Understanding Payday Loans

Understanding Payday Loans  Payday loans are often regarded as notorious loans, which put the borrowers in a cycle of borrowing. This is not true! The following lowdown on payday loans will help you understand the nature of these loans, as well as help you understand the situations when nothing other than payday loan can fulfil your financial need.

The Core Concept of a Payday Loan?

The concept of a payday loan is to fulfil a financial emergency and return the loan amount on your salary day. The lenders have maintained high interest on payday loans. It is because payday loans are available for everyone, irrespective of their credit reports. It is ideal to save for the rainy day from your regular income however, it is safe to borrow payday loan if you believe that you can return it.

Many people borrow payday loans to pay their bills or return other loans, which is unjustifiable. It is never safe for your financial management to borrow a loan for repaying another loan. It is a clear sign that you are not saving from your income. Ideally, a person should save 30% from their income every month. If you are not doing so, then you need to learn about different ways of altering your lifestyle, frugal living, and techniques of saving more money.

How Does a Payday Loan Work?

The banks do not provide payday loans. However, payday loans are legal loans that private lenders offer. The private lenders have physical offices or virtual businesses for payday lending. In physical offices, the borrowers can obtain the required amount by filling the form and giving the lender a post-dated check.
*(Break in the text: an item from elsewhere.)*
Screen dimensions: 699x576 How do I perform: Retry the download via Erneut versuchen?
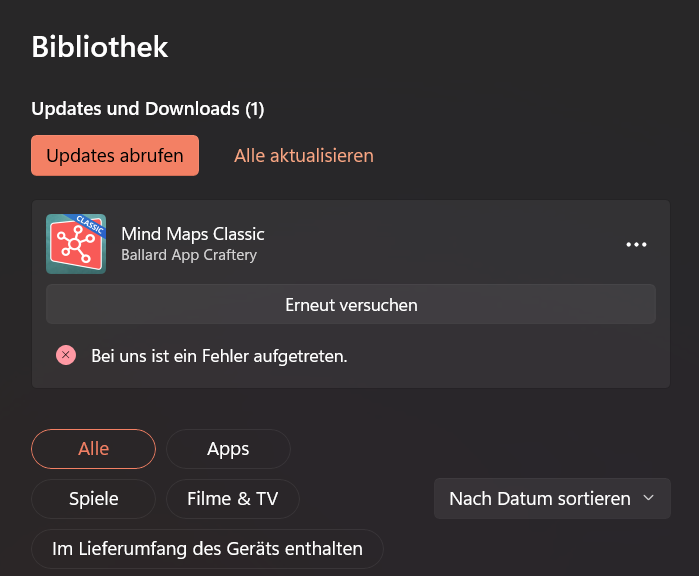pos(351,304)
The amount in check is 100% of the borrowed money with an additional 25% of the loan amount as interest. The high interest rate works as a security in payday loans. However, if you have other securities like a good credit report then you may negotiate with the lender to reduce the interest on your loan amount.
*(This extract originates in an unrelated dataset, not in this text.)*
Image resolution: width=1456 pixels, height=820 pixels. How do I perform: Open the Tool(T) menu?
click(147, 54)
In virtual businesses, the borrower fills the online form and automates the payment on their salary day. They have to provide a proof of automated repayment in the lender’s account to generate loan. The lender will confirm the automated repayment and give loan to the borrower within 24 hours, mostly.

The government may introduce new rules for payday loans. Make sure to stay updated about the new rules before borrowing a payday loan.

When You Should Use a Payday Loan?

You should take a payday loan:

  • When you have a financial emergency and other options like peer-to-peer lending and guarantor loan are not available
  • When you need extra cash to fulfil the amount required for a financial emergency (loan + your savings)
  • When you need fast cash
  • When you have bad credit report and you badly need a loan

A payday loan is not a good option for people who are unable to manage their finances. You should always save money for an emergency fund. Remember that a loan is a loan. You can avoid paying interest on loan simply by saving money for the rainy day.